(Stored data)
--- START ---
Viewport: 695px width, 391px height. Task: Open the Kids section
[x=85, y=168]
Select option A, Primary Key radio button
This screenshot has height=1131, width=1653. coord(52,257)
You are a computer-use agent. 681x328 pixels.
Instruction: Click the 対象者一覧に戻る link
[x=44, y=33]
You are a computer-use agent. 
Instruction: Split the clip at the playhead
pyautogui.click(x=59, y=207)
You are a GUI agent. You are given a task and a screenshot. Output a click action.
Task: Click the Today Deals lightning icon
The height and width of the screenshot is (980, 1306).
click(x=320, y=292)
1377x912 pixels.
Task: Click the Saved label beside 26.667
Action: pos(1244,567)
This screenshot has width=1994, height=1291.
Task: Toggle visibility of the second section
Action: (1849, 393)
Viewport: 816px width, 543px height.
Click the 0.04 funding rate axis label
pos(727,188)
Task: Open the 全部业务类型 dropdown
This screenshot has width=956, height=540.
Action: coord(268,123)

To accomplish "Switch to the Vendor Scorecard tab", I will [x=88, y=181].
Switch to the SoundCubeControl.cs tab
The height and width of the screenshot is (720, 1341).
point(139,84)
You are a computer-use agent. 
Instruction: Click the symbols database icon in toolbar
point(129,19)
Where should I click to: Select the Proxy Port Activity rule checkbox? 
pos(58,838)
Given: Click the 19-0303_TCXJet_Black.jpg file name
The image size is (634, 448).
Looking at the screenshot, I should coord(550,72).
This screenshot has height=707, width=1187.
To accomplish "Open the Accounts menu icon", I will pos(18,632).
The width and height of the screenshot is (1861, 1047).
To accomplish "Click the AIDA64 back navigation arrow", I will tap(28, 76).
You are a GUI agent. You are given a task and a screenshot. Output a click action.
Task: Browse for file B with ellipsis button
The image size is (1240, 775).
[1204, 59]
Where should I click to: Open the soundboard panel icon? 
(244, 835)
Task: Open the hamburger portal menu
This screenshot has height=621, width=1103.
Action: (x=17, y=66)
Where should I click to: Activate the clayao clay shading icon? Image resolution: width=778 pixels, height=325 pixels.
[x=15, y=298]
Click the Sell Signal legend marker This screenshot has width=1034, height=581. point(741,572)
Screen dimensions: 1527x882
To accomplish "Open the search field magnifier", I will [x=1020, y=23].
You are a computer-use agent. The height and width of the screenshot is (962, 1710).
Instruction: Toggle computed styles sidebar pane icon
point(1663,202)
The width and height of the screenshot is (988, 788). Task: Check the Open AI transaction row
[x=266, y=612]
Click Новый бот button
--- END ---
Here the job is to restate all of the data word for word.

Viewport: 695px width, 391px height. Task: Open the Kids section
[x=85, y=168]
Select option A, Primary Key radio button
This screenshot has height=1131, width=1653. coord(52,257)
You are a computer-use agent. 681x328 pixels.
Instruction: Click the 対象者一覧に戻る link
[x=44, y=33]
You are a computer-use agent. 
Instruction: Split the clip at the playhead
pyautogui.click(x=59, y=207)
You are a GUI agent. You are given a task and a screenshot. Output a click action.
Task: Click the Today Deals lightning icon
The height and width of the screenshot is (980, 1306).
click(x=320, y=292)
1377x912 pixels.
Task: Click the Saved label beside 26.667
Action: pos(1244,567)
This screenshot has width=1994, height=1291.
Task: Toggle visibility of the second section
Action: (1849, 393)
Viewport: 816px width, 543px height.
Click the 0.04 funding rate axis label
pos(727,188)
Task: Open the 全部业务类型 dropdown
This screenshot has width=956, height=540.
Action: coord(268,123)

To accomplish "Switch to the Vendor Scorecard tab", I will [x=88, y=181].
Switch to the SoundCubeControl.cs tab
The height and width of the screenshot is (720, 1341).
point(139,84)
You are a computer-use agent. 
Instruction: Click the symbols database icon in toolbar
point(129,19)
Where should I click to: Select the Proxy Port Activity rule checkbox? 
pos(58,838)
Given: Click the 19-0303_TCXJet_Black.jpg file name
The image size is (634, 448).
Looking at the screenshot, I should coord(550,72).
This screenshot has height=707, width=1187.
To accomplish "Open the Accounts menu icon", I will pos(18,632).
The width and height of the screenshot is (1861, 1047).
To accomplish "Click the AIDA64 back navigation arrow", I will tap(28, 76).
You are a GUI agent. You are given a task and a screenshot. Output a click action.
Task: Browse for file B with ellipsis button
The image size is (1240, 775).
[1204, 59]
Where should I click to: Open the soundboard panel icon? 
(244, 835)
Task: Open the hamburger portal menu
This screenshot has height=621, width=1103.
Action: (x=17, y=66)
Where should I click to: Activate the clayao clay shading icon? Image resolution: width=778 pixels, height=325 pixels.
[x=15, y=298]
Click the Sell Signal legend marker This screenshot has width=1034, height=581. point(741,572)
Screen dimensions: 1527x882
To accomplish "Open the search field magnifier", I will [x=1020, y=23].
You are a computer-use agent. The height and width of the screenshot is (962, 1710).
Instruction: Toggle computed styles sidebar pane icon
point(1663,202)
The width and height of the screenshot is (988, 788). Task: Check the Open AI transaction row
[x=266, y=612]
Click Новый бот button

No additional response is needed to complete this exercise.